Hast du schon mal ein Kind beobachtet, das einen Frosch im Gras entdeckt?
Wie bei jedem Beutegreifer weiten sich seine Augen, sie beginnen regelrecht zu “leuchten” und seine ganze Aufmerksamkeit ist wach und präsent!
Sofort versucht es den Frosch zu fangen, aber – zack – weg ist er!
Bei solchen Erlebnissen werden die Instinkte des Körpers aktiviert und das Kind ist hellwach.
Es öffnet bei solchen Aktionen seine Sinne, schult seine Wahrnehmung, Schnelligkeit und Geduld.
Ähnlich geht es mir, wenn ich im Wald Beeren oder Pilze sammele: Wenn ich einmal eine reife Beere gefunden habe, entsteht ein Suchbild, das mich weitere reife Früchte finden lässt. Und stundenlang streife ich hoch motiviert und wach durch den Wald!
In jeder Zelle von uns Menschen, egal ob Kind oder Erwachsener, schlummert noch die Erinnerung an eine Zeit, in der wir noch als Jäger und Sammler inmitten der Natur lebten!
Leider erlebe ich in meiner Kindergartenpraxis in manchen Familien eine “Finger-weg!”-Haltung gegenüber der Natur, die dazu führt, dass sich Kinder und Erwachsene immer mehr von der spannenden Natur entfernen.
Das Naturdefizit-Syndrom führt dann dazu, dass Betroffene die wilde Natur sogar meiden.
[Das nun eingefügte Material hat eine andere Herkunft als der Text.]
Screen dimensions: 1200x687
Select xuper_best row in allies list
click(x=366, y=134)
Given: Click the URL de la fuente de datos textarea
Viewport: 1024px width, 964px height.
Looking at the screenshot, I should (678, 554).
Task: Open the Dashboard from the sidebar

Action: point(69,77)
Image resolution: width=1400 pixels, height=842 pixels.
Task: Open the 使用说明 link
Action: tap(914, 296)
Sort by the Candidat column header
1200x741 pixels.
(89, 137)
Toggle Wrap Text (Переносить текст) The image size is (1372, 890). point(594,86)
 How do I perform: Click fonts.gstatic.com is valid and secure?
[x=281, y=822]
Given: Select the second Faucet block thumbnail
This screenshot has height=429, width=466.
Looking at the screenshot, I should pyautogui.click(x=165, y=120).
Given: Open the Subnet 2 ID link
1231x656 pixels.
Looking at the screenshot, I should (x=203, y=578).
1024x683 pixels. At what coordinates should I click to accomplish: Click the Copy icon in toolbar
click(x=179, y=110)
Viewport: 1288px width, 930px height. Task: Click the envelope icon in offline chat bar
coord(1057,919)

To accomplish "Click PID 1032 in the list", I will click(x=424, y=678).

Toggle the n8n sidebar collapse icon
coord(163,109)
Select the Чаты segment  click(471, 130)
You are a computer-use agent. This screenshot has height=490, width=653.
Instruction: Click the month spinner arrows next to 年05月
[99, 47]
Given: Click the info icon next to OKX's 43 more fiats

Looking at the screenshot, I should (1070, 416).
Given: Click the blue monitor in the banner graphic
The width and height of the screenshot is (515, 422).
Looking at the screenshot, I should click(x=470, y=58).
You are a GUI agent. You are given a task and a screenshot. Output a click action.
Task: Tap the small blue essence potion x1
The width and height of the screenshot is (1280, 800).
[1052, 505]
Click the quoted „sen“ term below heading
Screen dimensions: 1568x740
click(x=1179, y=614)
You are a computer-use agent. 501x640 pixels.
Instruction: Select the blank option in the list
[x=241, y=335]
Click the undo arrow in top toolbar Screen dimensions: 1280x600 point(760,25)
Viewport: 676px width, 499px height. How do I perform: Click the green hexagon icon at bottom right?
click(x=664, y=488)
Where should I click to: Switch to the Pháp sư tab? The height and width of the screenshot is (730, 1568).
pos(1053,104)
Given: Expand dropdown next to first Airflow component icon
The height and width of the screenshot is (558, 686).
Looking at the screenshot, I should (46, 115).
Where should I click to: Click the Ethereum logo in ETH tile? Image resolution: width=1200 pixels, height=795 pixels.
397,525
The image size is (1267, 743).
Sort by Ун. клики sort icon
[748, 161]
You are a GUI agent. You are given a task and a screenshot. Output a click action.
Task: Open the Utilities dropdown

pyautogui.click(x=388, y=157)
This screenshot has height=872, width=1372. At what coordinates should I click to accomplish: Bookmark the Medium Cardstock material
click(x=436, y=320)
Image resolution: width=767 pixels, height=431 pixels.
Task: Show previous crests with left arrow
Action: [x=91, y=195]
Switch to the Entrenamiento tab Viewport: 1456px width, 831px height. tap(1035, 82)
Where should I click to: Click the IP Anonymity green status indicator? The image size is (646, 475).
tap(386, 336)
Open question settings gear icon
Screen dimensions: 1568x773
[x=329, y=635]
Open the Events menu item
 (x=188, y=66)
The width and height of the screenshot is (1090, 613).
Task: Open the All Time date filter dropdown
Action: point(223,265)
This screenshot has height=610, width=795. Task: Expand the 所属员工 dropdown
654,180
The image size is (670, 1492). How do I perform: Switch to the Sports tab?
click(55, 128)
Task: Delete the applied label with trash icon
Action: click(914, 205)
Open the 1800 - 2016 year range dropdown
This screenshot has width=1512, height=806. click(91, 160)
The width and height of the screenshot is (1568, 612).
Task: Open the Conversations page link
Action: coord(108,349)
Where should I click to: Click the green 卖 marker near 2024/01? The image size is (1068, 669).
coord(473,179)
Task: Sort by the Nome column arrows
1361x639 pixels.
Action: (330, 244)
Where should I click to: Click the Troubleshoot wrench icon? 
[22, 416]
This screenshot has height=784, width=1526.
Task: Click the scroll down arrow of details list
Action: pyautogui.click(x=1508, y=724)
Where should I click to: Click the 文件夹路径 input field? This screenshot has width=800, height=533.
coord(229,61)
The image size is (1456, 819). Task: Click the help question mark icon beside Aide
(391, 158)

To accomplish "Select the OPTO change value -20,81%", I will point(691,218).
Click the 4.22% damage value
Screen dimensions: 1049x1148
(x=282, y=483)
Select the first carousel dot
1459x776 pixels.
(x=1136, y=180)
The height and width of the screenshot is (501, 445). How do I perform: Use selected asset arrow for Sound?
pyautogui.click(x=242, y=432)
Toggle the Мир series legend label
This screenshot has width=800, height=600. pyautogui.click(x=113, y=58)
Der Grund dafür liegt oft im Unwissen und daraus entstehen Ängste:
– Angst vor giftigen Pflanzen oder Pilzen
– Angst zu erkranken oder sich zu verletzen
– Angst vor gefährlichen Tieren
– Angst sich zu verlaufen
Als Eltern und Pädagogen haben wir die Macht, diesen Trend wieder ins Gegenteil zu kehren:
Lasst uns den Jäger und Sammler wieder aus Menschen hervorkitzeln!
Wichtig hierfür ist, dass du selbst deine Neugierde weckst :o)
Gehe raus in die Natur, weite deine Sinne und entdecke!
Mache dich schlau, welche Pflanzen essbar sind und wo man sie findet: Unsere Natur ist voll davon!
Ich kann mich noch gut daran erinnern, wie wir als Kinder Taubnesselblüten ausgesaugt haben – jeder leer gesaugte Blütenkelch war ein kleines süßes Geschmacks-Erlebnis!
Hier nun ein paar Ideen, die du einfach umsetzen kannst und die Kinder faszinieren, motivieren und ihre Naturverbindung stärken:
Erste essbare Frühlings-Kräuter, die allesamt kleine Vitaminbomben sind:
Brennessel, Bärlauch, Gänseblümchen, Giersch, Gundelrebe, Huflattich, Buchenblätter (jung), Klettenlabkraut, Löwenzahn, Spitzwegerich, Vogelmiere
Aus diesen Kräutern lassen sich Suppen, Brotaufstriche oder Salate zubereiten. Man kann sie erforschen, riechen, schmecken, mit ihnen spielen!
Ein Brennesselblatt fix abgerupft und feste gerollt ergibt einen Brennesselbonbon! Die Brennhaare werden auf diese Weise zerstört, so dass das Blatt nicht mehr brennt – eine tolle Mutprobe für wilde Kinder!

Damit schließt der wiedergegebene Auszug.